Que signifie personne trans ? Et qu’entend-on par parcours de transition de genre ? Pouvoir l’expliquer demande de la sensibilité, avant tout du langage. Parce que les mots s’identifient. Souvent, dans le mauvais sens


LLa première phrase que vous lisez en ouvrant mon profil Instagram est : « Je suis trans mais je peux vous expliquer ». Ce « mais » est une citation d’un livre, Je t’aime mais je peux expliquer, de Guido Catalano. J’aime le jeu syntaxique, c’est une invitation à la curiosité. Comme pour dire : « Ne pensez pas que vous savez tout. Demandez, informez-vous. » Dans mon livre, Squelette fémininrécit de mon voyage et le titre vient de l’un des nombreux commentaires transphobes que j’ai entendus: « Quand tu mourras, ton squelette sera toujours féminin. » Le choisir, c’était se réapproprier une insulte et lui donner un nouveau sens.

Des re-shots de « Appelle-moi par mon nom », le quotidien des personnes transgenres exposés

Il y a beaucoup de curiosité et beaucoup de désinformation sur le transgenre. Je me suis entendu poser les questions les plus absurdes, parfois sans limites de discrétion. « Comment fais-tu l’amour? ». Poseriez-vous cette question à un inconnu ? J’ai toujours essayé de partager tous les aspects de mon parcours qui, selon moi, pourraient être utiles, tant pour d’autres personnes trans que pour d’éventuels alliés. Et au cours de ces années, j’ai pu m’exposer car je suis une personne avec de nombreux privilèges : ma famille me soutient, j’ai un solide réseau d’amis, un foyer, des ressources financières. Pour ne pas oublier le mien qui passe (la capacité d’une personne trans à être perçue selon le genre choisi, éd) qui, bien qu’elle soit à double tranchant – si je ne disais pas explicitement que je suis une personne trans, presque personne ne le saurait et cela rendrait mon parcours invisible -, elle me protège de nombreuses discriminations. Les gens « m’acceptent » – comme si leur approbation était requise – parce que
« Je m’en suis bien sorti ». Comme des gâteaux.

Francesco Cicconetti auteur, vulgarisateur sur les questions de genre (sur Instagram @mehths). (Photo de Vittorio Zunino Celotto/Getty Images pour ABA)

Parmi les entreprises, le « rainbow washing » est toujours très présent, prétendant être inclusif en matière de genre. C’est aussi pour cela que je collabore avec beaucoup d’entre eux pour des réunions de formation. D’une manière générale, il y a un énorme travail à faire sur le langage.

Les mots comptent

De la communauté LGBTQIA+ (les lesbiennes, les gays, les bisexuels, les transsexuels, les queers, les intersexuels, les asexuels et tous ceux qui ne se définissent pas comme hétérosexuels, ndlr) trop souvent, des gens qui n’ont pas vraiment leur place parlent, donc il y a le risque qu’ils le fassent de manière façon stéréotypée. Dans les journaux je lis des expressions telles que : « Née femme », « le corps piégé », « le trans ».

La bonne expression pour me définir est « homme trans ». Cela résume tout mon voyage. Je ne suis pas un « héros courageux », un « pauvre ». La dichotomie est toujours la même et on ne nous dit jamais ce que nous sommes : des gens normaux, immergés dans la vie quotidienne comme toute personne cisgenre.

Le travail à accomplir concerne toutes les générations, même à différents niveaux.
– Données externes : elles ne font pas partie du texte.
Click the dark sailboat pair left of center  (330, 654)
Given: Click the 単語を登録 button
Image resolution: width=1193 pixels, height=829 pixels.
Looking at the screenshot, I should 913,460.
Chez les jeunes et les très jeunes, on est plus conscientisé, on parle davantage d’identité de genre, mais cela n’est pas synonyme d’inclusivité ou d’empathie.

Enfin, des outils comme le schwa, écrire « car* tutti* » dans les emails ou le « 3 » que j’ai utilisé dans ce textesont une première tentative de réponse – encore fallacieuse, on le sait – à défauts de notre langue. Il y a quelqu’un qui n’est pas ou peu représenté et trouver un remède doit être un cheminement collectif.